Task list:
A - In the text on carbon pricing in Canada, what should a high enough price on pollution be paired with?
B - Transcribe the carbon pricing text word for word, starting at "We don't mean" and ending at "a green economy.".
C - Carry the text on carbon pricing in Canada forward past its final sentence.

Reading text:
Raise taxes on things we want less of, and lower taxes on things we want more of... it makes a lot of sense. But we need governments to be 100% transparent about the precise tradeoffs they choose to make, otherwise it's hard to trust. 


Make good money while we're at it

We don't mean to be crass, but instead of treating all of this like a big bummer, our politicians can help Canadians prosper from the transition to a green economy. 

We'll need good plans to help businesses adapt, but there's a pile of jobs to be had and money to be made if we get out in front of this → pairing a high enough price on pollution with leadership in low and zero-emission business. Less whining, more innovation. 

Our kids will thank us. 


We're took this to court 

The Premiers of Ontario, Saskatchewan are currently challenged the Government of Canada in court, in an effort to push back against a federal price on global warming pollution. Their challenge was dismissed by Ontario and Saskatchewan courts.

Stored data:
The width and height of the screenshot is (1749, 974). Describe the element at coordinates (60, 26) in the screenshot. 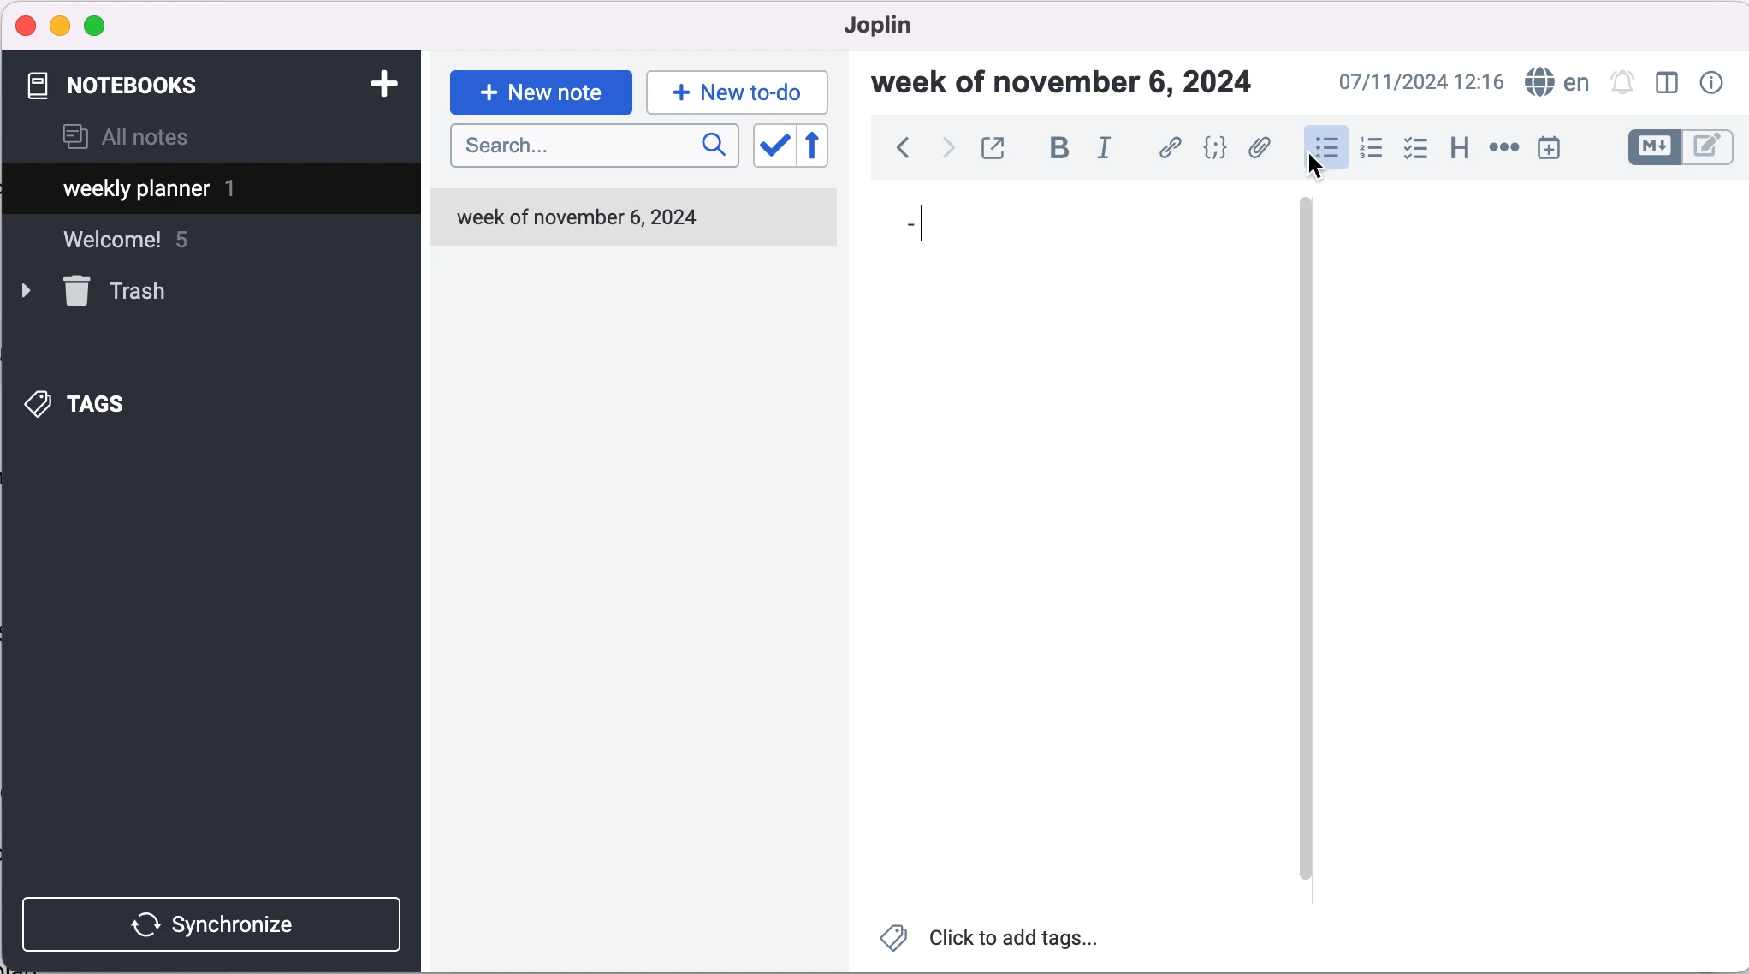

Answers to each task:
A - Leadership in low and zero-emission business.

B -
We don't mean to be crass, but instead of treating all of this like a big bummer, our politicians can help Canadians prosper from the transition to a green economy.

C -
In 2020, the Ontario, Saskatchewan and Alberta governments brought their case to the Supreme court. Gen Squeeze, alongside our partners listed below, fought this appeal. As of November 2020, the decision of the supreme court is still unknown. 

But we can't allow pollution to be free.

We teamed up with five other organizations to intervene in the court cases — together, we're arguing that pricing pollution is necessary in order to prevent discrimination against younger Canadians and to protect our health.